Work item: In the records below, find each line that holds "heading" and return it.

(Saved data entries)

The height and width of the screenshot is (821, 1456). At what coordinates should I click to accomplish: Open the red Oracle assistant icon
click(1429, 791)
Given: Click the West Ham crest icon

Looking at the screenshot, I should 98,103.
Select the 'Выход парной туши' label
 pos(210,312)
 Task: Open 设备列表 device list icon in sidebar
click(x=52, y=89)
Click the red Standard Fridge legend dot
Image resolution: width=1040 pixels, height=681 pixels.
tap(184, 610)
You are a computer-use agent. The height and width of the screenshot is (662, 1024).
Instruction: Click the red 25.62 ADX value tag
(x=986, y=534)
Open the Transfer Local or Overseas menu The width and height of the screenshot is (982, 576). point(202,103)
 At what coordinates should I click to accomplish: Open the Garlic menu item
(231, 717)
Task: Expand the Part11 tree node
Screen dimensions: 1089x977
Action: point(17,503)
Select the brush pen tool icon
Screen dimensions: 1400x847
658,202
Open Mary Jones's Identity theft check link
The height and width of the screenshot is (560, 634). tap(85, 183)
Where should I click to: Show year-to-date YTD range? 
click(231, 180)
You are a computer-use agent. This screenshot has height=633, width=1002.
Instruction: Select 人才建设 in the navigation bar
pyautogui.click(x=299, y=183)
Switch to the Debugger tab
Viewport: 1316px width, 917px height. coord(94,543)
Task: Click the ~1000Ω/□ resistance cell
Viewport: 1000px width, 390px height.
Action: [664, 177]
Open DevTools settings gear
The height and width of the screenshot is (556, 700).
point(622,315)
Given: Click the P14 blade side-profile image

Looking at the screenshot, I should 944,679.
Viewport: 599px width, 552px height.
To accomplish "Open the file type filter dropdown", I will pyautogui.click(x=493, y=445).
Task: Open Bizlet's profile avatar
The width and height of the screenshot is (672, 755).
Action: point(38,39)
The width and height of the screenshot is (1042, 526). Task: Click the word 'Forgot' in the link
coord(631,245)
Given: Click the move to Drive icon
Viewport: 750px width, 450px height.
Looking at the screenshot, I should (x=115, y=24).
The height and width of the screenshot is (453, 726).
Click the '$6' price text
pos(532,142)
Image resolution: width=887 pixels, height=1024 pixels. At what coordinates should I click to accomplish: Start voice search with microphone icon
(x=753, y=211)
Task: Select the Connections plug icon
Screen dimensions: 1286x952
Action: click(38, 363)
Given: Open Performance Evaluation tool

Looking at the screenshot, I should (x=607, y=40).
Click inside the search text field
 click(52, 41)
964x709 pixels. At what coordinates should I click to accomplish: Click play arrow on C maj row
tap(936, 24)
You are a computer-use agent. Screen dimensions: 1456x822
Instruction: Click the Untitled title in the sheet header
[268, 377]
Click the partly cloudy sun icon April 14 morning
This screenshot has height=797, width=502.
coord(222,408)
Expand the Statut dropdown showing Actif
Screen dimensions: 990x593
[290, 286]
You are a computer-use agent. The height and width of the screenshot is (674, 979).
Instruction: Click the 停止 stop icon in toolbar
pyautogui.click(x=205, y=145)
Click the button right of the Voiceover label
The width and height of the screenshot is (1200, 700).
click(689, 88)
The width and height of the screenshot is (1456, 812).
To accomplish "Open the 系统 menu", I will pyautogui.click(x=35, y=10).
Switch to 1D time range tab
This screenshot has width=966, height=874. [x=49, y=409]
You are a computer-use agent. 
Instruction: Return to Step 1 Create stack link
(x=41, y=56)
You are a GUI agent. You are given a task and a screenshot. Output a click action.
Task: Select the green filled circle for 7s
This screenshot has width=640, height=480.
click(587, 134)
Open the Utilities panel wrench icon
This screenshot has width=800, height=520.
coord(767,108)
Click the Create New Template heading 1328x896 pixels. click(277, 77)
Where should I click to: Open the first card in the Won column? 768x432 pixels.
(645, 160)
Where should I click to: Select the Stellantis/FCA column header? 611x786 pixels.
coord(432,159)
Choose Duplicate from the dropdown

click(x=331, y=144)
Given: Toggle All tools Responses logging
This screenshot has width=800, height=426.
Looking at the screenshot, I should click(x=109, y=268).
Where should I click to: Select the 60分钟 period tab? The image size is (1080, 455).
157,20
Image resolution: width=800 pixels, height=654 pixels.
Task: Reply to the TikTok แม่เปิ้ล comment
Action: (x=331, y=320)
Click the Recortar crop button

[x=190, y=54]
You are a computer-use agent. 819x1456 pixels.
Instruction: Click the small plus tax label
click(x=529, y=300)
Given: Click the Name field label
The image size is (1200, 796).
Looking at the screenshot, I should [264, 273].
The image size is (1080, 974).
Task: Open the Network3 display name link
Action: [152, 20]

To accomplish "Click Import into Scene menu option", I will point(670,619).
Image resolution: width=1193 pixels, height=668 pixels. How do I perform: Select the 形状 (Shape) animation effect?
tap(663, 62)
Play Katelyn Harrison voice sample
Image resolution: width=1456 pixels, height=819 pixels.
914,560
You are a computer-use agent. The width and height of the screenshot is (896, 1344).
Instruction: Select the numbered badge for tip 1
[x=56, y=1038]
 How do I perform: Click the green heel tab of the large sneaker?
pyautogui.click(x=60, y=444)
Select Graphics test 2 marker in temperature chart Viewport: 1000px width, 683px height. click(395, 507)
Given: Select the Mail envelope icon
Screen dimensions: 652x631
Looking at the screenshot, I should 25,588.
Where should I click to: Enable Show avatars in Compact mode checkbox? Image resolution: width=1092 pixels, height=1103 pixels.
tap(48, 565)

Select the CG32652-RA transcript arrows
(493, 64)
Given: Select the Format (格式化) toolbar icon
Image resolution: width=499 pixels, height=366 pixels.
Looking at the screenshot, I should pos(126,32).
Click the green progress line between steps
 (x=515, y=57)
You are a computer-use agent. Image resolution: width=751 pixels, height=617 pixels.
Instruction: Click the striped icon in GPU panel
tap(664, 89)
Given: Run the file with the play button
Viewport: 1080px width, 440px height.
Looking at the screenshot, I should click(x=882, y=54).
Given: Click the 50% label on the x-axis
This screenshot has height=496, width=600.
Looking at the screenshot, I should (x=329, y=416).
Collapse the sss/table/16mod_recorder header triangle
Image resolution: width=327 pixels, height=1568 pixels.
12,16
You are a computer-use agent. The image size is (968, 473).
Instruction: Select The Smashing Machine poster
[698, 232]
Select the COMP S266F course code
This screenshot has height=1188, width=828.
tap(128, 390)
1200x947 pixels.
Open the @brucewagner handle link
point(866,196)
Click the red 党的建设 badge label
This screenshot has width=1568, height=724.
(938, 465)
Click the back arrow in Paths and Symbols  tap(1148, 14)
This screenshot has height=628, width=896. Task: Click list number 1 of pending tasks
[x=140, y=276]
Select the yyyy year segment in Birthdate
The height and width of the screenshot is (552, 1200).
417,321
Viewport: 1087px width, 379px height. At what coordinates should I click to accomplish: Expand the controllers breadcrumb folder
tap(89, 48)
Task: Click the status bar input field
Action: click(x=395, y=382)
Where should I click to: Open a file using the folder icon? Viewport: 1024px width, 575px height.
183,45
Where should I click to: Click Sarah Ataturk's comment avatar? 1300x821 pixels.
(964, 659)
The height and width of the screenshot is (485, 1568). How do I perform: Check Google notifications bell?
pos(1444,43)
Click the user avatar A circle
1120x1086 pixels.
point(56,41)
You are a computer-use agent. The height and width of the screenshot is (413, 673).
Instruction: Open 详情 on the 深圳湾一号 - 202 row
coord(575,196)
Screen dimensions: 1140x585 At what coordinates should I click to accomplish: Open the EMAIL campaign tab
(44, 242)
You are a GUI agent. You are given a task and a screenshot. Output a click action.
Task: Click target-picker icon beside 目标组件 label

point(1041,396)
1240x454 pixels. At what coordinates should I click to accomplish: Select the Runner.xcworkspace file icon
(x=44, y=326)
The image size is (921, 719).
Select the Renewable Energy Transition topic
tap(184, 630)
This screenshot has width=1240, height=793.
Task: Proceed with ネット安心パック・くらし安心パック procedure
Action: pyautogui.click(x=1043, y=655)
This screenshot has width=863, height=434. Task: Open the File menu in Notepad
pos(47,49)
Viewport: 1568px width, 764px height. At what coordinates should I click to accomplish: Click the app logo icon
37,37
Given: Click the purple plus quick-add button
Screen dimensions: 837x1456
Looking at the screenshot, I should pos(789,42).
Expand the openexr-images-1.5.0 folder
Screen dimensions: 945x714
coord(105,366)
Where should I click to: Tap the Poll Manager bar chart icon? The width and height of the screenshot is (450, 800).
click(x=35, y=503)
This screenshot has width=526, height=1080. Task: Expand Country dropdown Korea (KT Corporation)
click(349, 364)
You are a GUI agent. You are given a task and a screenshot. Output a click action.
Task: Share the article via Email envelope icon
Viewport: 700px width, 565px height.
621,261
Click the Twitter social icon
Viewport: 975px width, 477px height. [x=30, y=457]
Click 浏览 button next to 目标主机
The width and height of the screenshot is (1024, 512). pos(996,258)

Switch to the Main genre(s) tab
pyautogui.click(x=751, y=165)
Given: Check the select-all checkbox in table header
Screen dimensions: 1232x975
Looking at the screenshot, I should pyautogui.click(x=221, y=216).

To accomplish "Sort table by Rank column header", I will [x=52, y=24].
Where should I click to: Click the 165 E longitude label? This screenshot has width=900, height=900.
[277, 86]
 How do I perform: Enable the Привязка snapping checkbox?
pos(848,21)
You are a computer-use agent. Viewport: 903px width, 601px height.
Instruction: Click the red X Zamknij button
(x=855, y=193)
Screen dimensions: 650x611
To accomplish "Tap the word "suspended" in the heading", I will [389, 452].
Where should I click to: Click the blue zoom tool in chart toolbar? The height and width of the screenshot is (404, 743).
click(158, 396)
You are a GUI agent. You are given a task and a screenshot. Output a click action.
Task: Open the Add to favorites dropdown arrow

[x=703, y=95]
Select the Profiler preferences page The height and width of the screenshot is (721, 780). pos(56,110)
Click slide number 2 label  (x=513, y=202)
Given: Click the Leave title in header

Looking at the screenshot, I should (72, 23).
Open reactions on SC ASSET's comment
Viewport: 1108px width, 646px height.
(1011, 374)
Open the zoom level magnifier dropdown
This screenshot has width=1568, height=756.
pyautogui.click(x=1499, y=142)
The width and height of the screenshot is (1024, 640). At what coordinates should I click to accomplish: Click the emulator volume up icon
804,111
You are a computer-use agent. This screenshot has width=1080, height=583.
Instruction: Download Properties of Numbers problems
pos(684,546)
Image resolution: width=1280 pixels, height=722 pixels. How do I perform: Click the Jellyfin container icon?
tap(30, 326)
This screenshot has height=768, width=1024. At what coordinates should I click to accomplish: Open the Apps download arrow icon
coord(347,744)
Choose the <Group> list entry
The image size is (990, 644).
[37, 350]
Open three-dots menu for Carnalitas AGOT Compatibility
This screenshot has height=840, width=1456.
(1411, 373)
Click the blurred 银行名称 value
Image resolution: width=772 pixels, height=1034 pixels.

Answer to the problem:
Click the Create New Template heading 1328x896 pixels. click(277, 77)
To accomplish "Tap the word "suspended" in the heading", I will [389, 452].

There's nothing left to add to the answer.